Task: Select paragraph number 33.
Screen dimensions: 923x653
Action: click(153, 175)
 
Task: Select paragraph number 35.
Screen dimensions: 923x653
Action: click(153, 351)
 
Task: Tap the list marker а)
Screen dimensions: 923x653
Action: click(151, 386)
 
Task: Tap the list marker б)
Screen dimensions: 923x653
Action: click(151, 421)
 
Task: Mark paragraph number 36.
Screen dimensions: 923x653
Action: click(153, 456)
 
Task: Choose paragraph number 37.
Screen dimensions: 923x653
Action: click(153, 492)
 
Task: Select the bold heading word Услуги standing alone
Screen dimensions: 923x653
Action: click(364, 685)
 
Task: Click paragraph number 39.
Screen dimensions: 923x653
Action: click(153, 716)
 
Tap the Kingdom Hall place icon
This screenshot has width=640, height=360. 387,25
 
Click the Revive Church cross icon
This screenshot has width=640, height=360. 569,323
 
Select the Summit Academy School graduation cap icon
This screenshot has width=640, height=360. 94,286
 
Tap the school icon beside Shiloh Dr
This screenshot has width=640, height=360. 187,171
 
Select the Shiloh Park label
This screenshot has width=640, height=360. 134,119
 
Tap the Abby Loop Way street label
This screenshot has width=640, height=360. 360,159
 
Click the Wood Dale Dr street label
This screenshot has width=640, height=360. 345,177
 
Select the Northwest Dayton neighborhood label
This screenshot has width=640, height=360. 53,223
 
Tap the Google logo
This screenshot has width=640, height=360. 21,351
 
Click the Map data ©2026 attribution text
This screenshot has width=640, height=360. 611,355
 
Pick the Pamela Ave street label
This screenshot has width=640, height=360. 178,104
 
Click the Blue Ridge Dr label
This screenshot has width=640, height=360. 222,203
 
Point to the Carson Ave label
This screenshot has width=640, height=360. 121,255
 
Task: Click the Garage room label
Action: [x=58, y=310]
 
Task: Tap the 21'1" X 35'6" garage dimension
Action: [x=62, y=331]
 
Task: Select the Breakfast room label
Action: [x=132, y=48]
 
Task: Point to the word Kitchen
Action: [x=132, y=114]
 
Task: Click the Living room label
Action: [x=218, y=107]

==========

Instruction
Write out all of the lines above again, requests included, with every coordinate in the answers multiplied by 1.6 and rounded to a whole number, halves rounding up. Keep every other number and word as it is.

Answer to this problem
Task: Select paragraph number 33.
Screen dimensions: 923x653
Action: click(245, 280)
 
Task: Select paragraph number 35.
Screen dimensions: 923x653
Action: click(245, 562)
 
Task: Tap the list marker а)
Screen dimensions: 923x653
Action: click(242, 618)
 
Task: Tap the list marker б)
Screen dimensions: 923x653
Action: click(242, 674)
 
Task: Mark paragraph number 36.
Screen dimensions: 923x653
Action: click(245, 730)
 
Task: Choose paragraph number 37.
Screen dimensions: 923x653
Action: click(245, 787)
 
Task: Select the bold heading word Услуги standing alone
Screen dimensions: 923x653
Action: click(582, 1096)
 
Task: Click paragraph number 39.
Screen dimensions: 923x653
Action: click(245, 1146)
 
Tap the Kingdom Hall place icon
This screenshot has width=640, height=360. 619,40
 
Click the Revive Church cross icon
This screenshot has width=640, height=360. 910,517
 
Select the Summit Academy School graduation cap icon
This screenshot has width=640, height=360. 150,458
 
Tap the school icon beside Shiloh Dr
This screenshot has width=640, height=360. 299,274
 
Select the Shiloh Park label
This screenshot has width=640, height=360. 214,190
 
Tap the Abby Loop Way street label
This screenshot has width=640, height=360. 576,254
 
Click the Wood Dale Dr street label
This screenshot has width=640, height=360. 552,283
 
Select the Northwest Dayton neighborhood label
This screenshot has width=640, height=360. 85,357
 
Tap the Google logo
This screenshot has width=640, height=360. 34,562
 
Click the Map data ©2026 attribution text
This screenshot has width=640, height=360. 978,568
 
Pick the Pamela Ave street label
This screenshot has width=640, height=360. 285,166
 
Click the Blue Ridge Dr label
This screenshot has width=640, height=360. 355,325
 
Point to the Carson Ave label
This screenshot has width=640, height=360. 194,408
 
Task: Click the Garage room label
Action: [x=93, y=496]
 
Task: Tap the 21'1" X 35'6" garage dimension
Action: [x=99, y=530]
 
Task: Select the Breakfast room label
Action: [x=211, y=77]
 
Task: Point to the word Kitchen
Action: [x=211, y=182]
 
Task: Click the Living room label
Action: [x=349, y=171]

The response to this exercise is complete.